(Stored data)
_ _ _ _
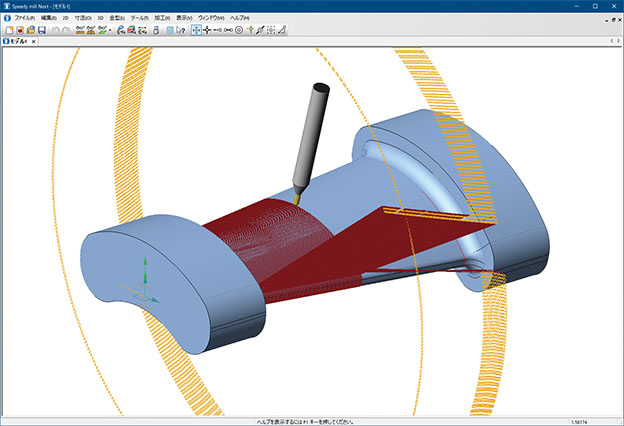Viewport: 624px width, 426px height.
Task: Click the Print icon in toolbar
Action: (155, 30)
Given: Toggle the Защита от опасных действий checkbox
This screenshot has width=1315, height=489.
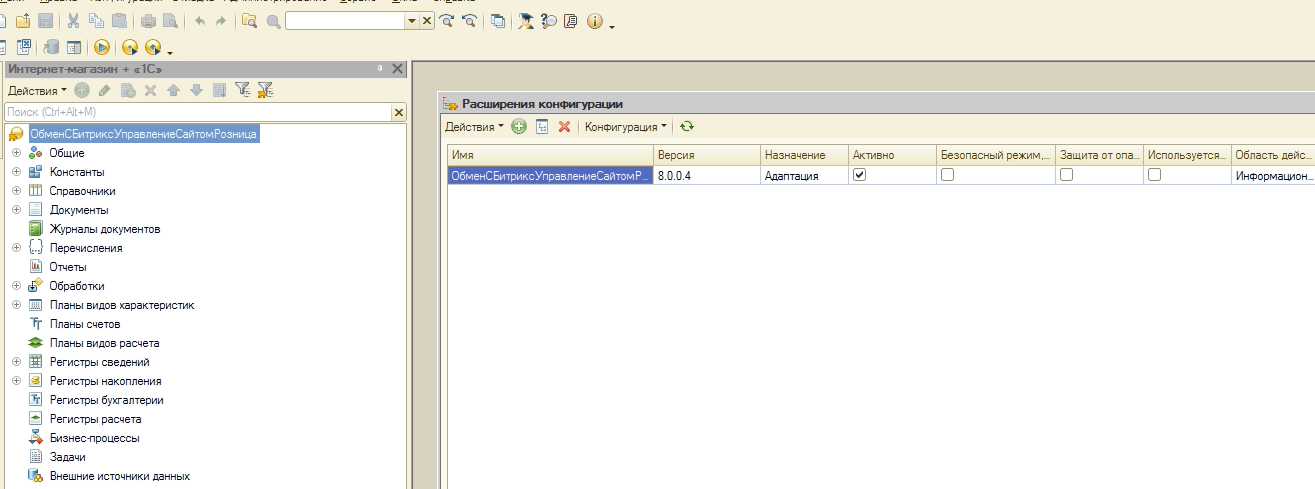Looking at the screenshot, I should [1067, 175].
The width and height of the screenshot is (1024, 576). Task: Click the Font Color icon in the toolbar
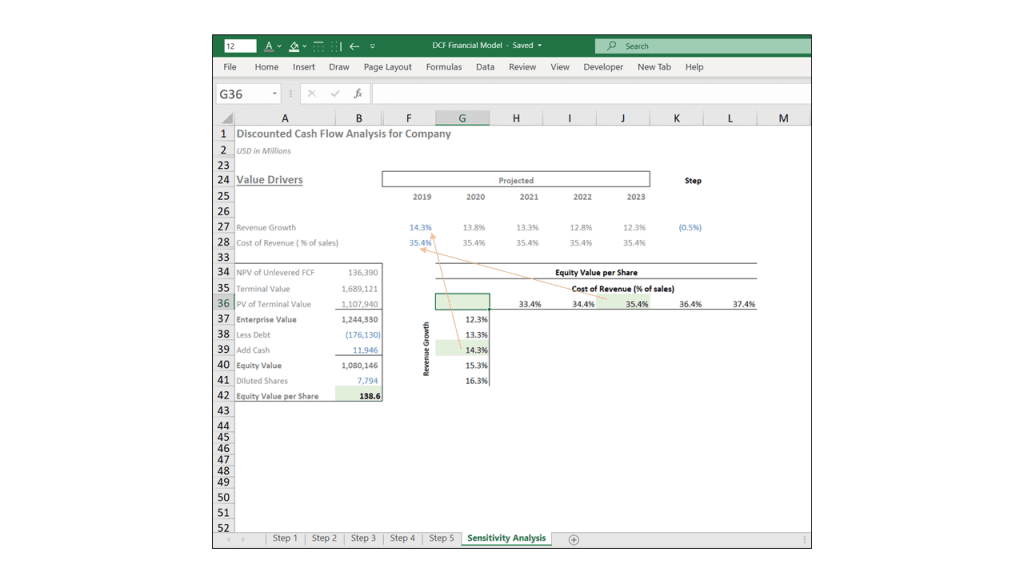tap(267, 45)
_ _ _ _
For this exercise, repeat word for word only the lines from the one containing "The width and" through the end of the data, including both. Pictures do not go in the copy.

The width and height of the screenshot is (1024, 576). Task: Click the Font Color icon in the toolbar
tap(267, 45)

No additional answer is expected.